Problem to work on -
Output the lines from the one holding "You are a computer-use" to the end of the entries that follow, exactly and only those, minus any pictures.

══ Input for this task ══

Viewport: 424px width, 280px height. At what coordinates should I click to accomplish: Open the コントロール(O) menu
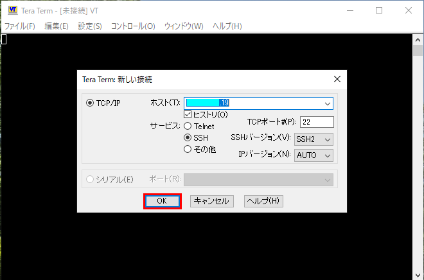coord(133,26)
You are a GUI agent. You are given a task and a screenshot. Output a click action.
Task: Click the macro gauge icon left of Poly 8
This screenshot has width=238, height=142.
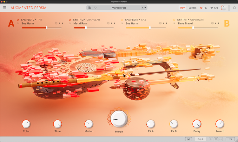point(189,139)
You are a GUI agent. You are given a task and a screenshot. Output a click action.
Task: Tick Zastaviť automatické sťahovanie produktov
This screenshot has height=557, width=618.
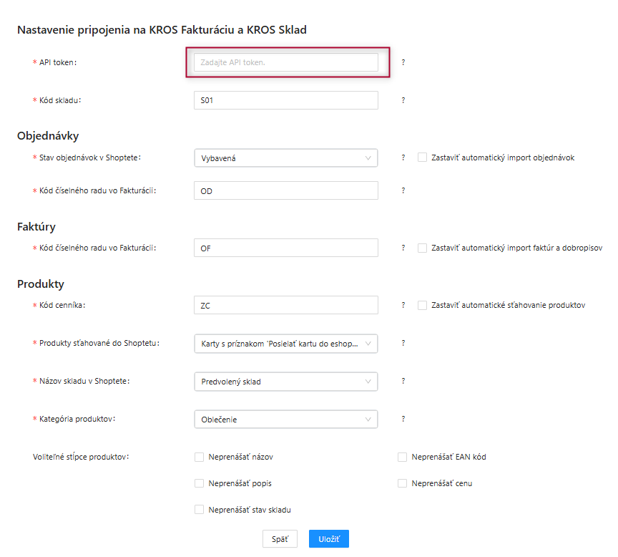click(x=422, y=305)
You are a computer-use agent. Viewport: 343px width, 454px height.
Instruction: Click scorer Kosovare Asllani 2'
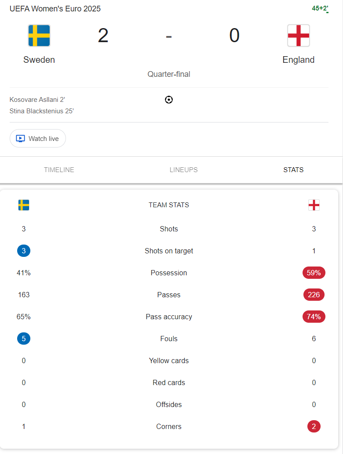[37, 100]
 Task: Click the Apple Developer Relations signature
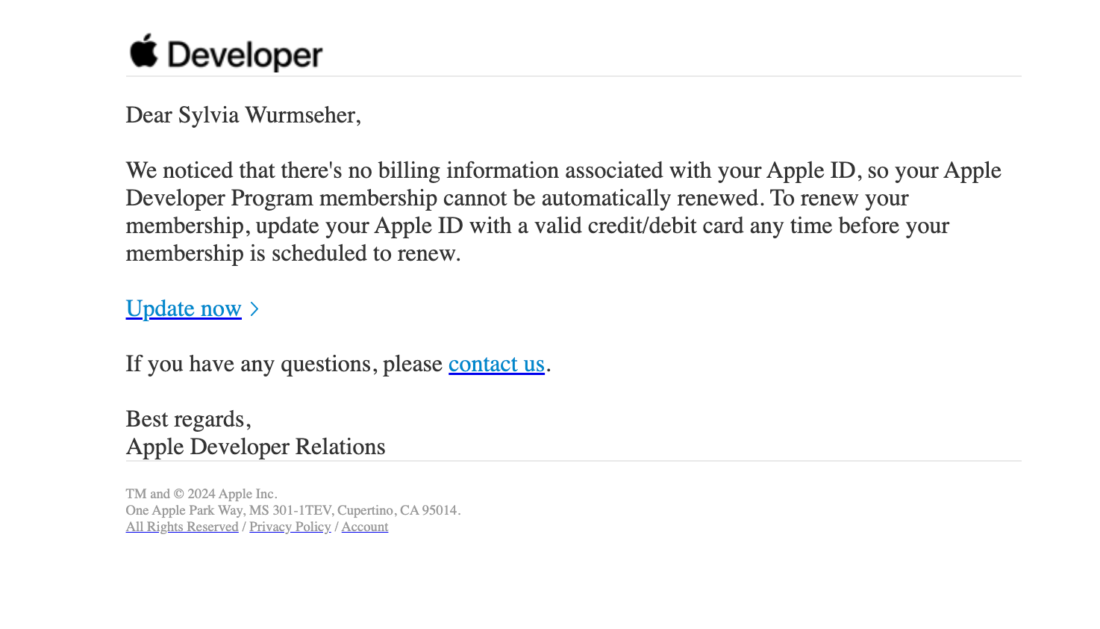[255, 447]
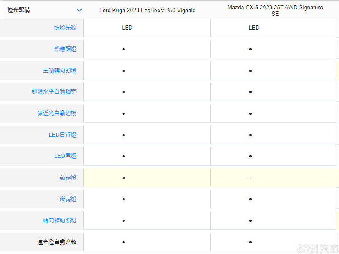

═══

Reply to the exercise -
You are a computer-use agent. Viewport: 343px width, 454px height.
Instruction: Click scorer Kosovare Asllani 2'
[37, 100]
 Task: Click the Apple Developer Relations signature
[255, 447]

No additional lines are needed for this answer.